- [TASK OBJECTIVE]
Within the entries below, find each line containing the word "agent" and copy it.

- [RECORDS FOR THE EXERCISE]
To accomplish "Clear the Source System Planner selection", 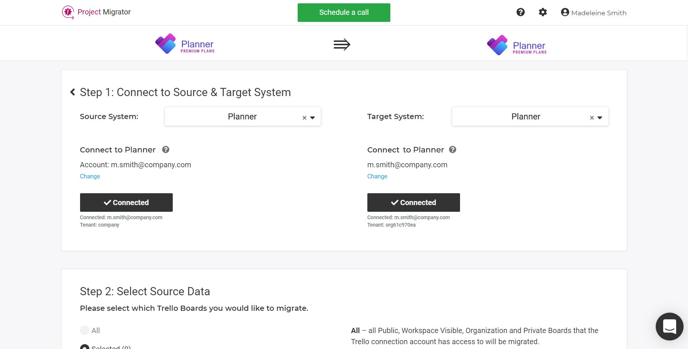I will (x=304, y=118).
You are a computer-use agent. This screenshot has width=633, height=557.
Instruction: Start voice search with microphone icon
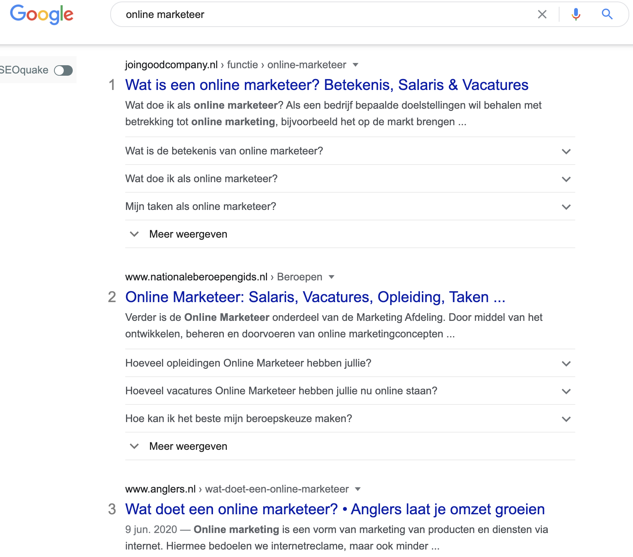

==

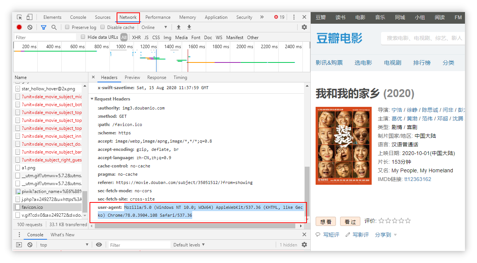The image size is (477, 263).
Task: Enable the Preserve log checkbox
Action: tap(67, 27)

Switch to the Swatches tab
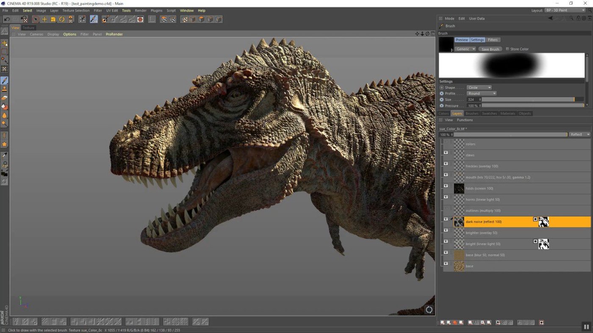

* * *

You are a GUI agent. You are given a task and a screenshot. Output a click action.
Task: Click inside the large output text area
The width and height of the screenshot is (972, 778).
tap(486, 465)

- [RESPONSE TO THIS EXERCISE]
You are a computer-use agent. This screenshot has width=633, height=557.
You are a GUI agent. You are given a task and a screenshot. Output a click action.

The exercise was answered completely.